Zanos et al. (2016) claim that (2R,6R)-HNK is essential for (R,S)-ketamine’s antidepressant actions in rodents since (2S,6S)-HNK’s antidepressant effects were weak. This hypothesis is also supported by the 3-fold higher levels of (2S,6S;2R,6R)-HNK in female brain compared with those in male brain after the administration of (R,S)-ketamine. Unfortunately, the authors did not measure the plasma levels of (2S,6S;2R,6R)-HNK after administering (R,S)-ketamine. In contrast, we found no sex-specific differences in the levels of (R)-ketamine, (R)-norketamine, or (2R,6R)-HNK in the plasma and brains of the LPS-treated male and female mice. Although the precise reasons for these discrepancies are currently unknown, several contributing factors might exist. First, the use of (R,S)-ketamine vs (R)-ketamine may have contributed to this discrepancy. In this study, we also measured the levels of (R)-norketamine and (2R,6R)-HNK in the plasma and brain, whereas Zanos et al. measured the racemic mixtures of (R,S)-norketamine and (2S,6S;2R,6R)-HNK in the brain (Zanos et al., 2016). Second, the use of rodents without (Zanos et al., 2016) vs those with depression-like phenotypes (in this study) may have also contributed to this discrepancy. Last, Zanos et al. (2016) reported that a 10 mg/kg dose of (R,S)-ketamine showed sustained antidepressant-like effects in control male and female mice, whereas a lower dose (3 mg/kg) showed antidepressant-like effects in female, but not male, mice. In contrast, we found that a 3 mg/kg dose of (R)-ketamine did not show antidepressant effects in LPS-treated male or female mice. Therefore, further detailed studies are warranted to study the role of sex-specific differences in the acute and sustained antidepressant effects of (R,S)-ketamine and its enantiomers in rodents with a depression-like phenotype.

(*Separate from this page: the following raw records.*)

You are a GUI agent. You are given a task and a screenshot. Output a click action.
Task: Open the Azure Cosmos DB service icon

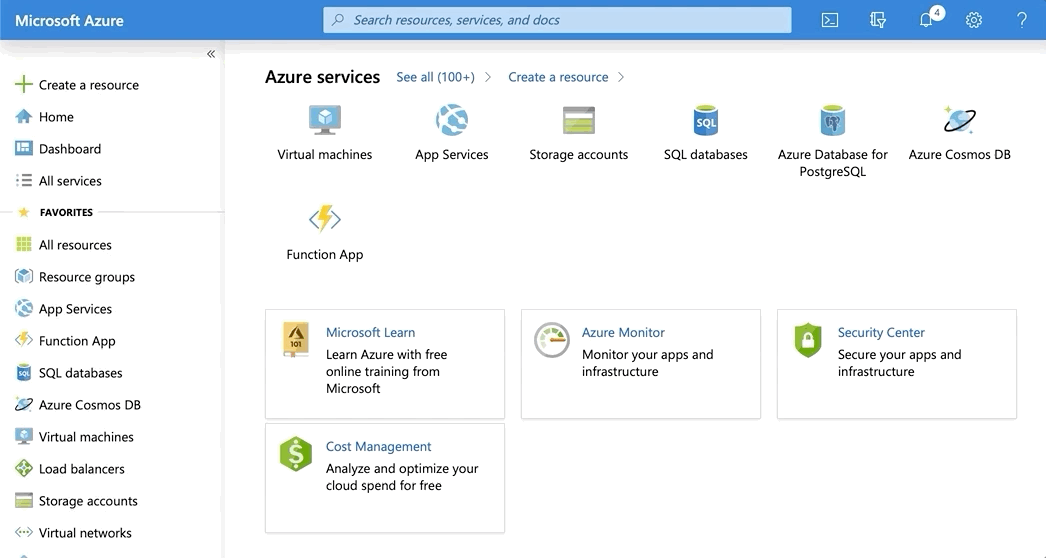(x=959, y=121)
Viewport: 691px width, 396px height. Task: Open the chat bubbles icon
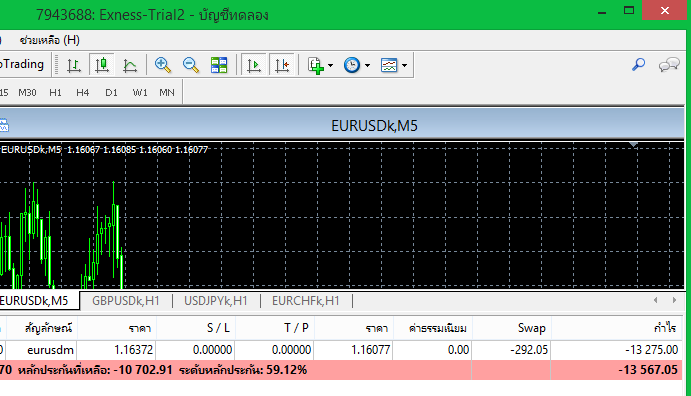tap(669, 65)
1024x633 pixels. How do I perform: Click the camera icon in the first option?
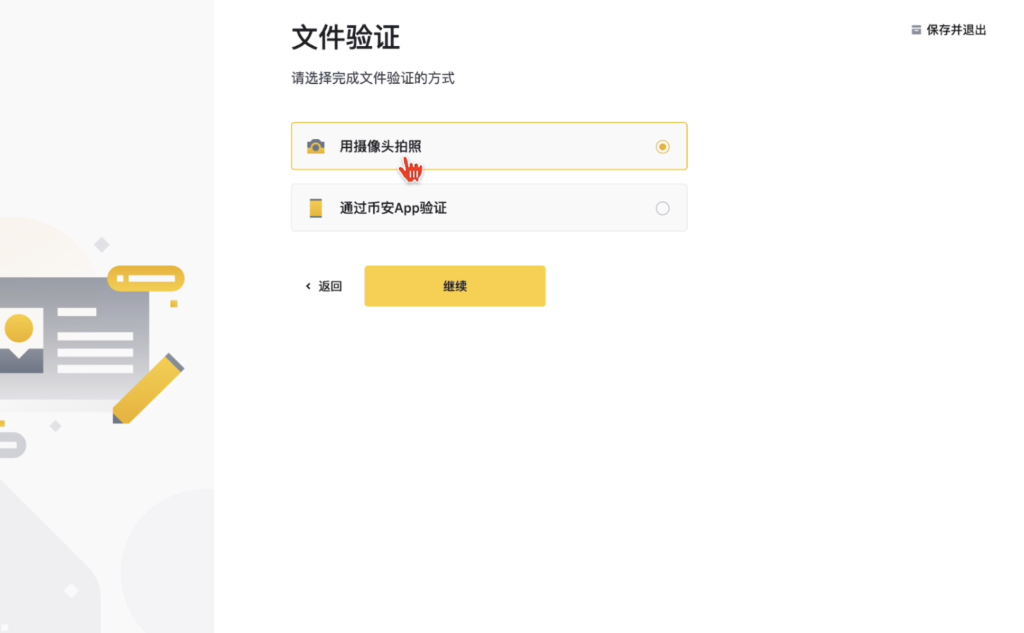[315, 146]
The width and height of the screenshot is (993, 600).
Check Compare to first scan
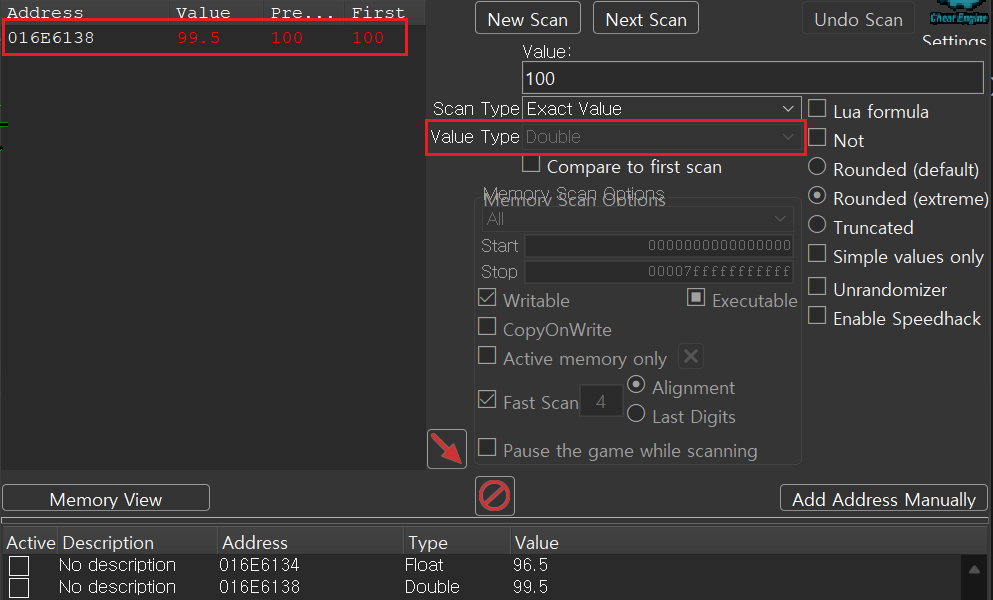point(531,165)
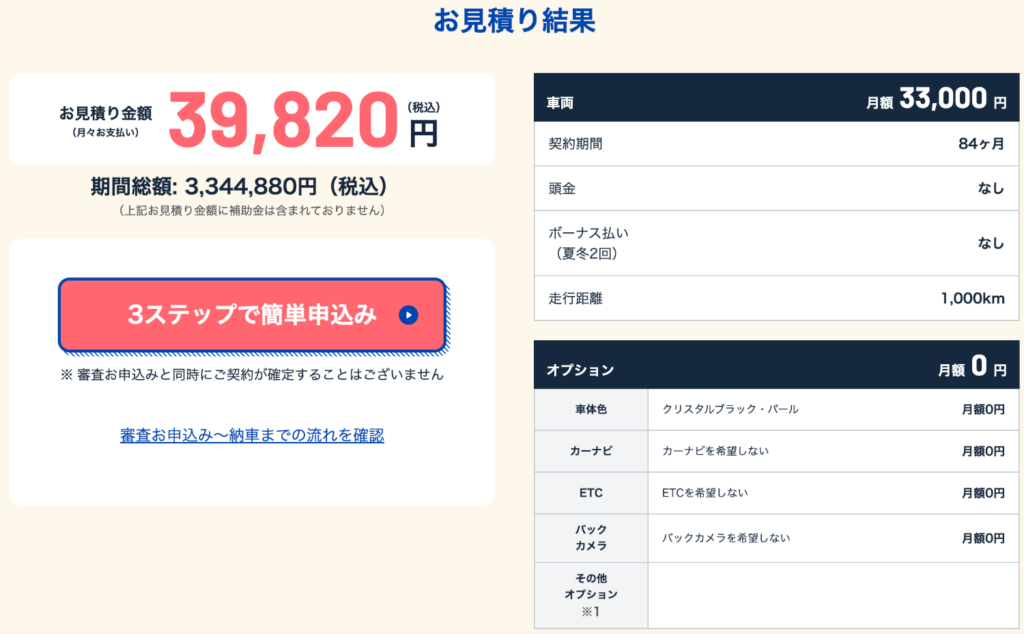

In the LH paradigm, we demonstrated that a single bilateral infusion of (R)-ketamine into the infralimbic portion of the medial prefrontal cortex of rats with a depression-like phenotype improved depressive-like symptoms (Shirayama and Hashimoto, 2017), indicating that (R)-ketamine itself has antidepressant effects. Furthermore, we reported that an intraventricular administration of (R)-ketamine, but not (2R,6R)-HNK, showed rapid and long-lasting antidepressant effects in a CSDS model (Zhang et al., 2018). Moreover, a recent study demonstrated that pretreatment with cytochrome P450 inhibitors did not detect (2R,6R)-HNK in the blood after a single administration of (R)-ketamine, although its antidepressant effect was shown (Yamaguchi et al., 2018). Collectively, it is unlikely that (2R,6R)-HNK is essential for (R)-ketamine’s antidepressant actions in rodents, although further detailed studies are needed.

In conclusion, this study suggests no sex-specific differences in the acute antidepressant effects and pharmacokinetic profiles of (R)-ketamine in an inflammation model. Therefore, it is unlikely that sex plays a major role in the acute antidepressant actions of (R)-ketamine in rodents.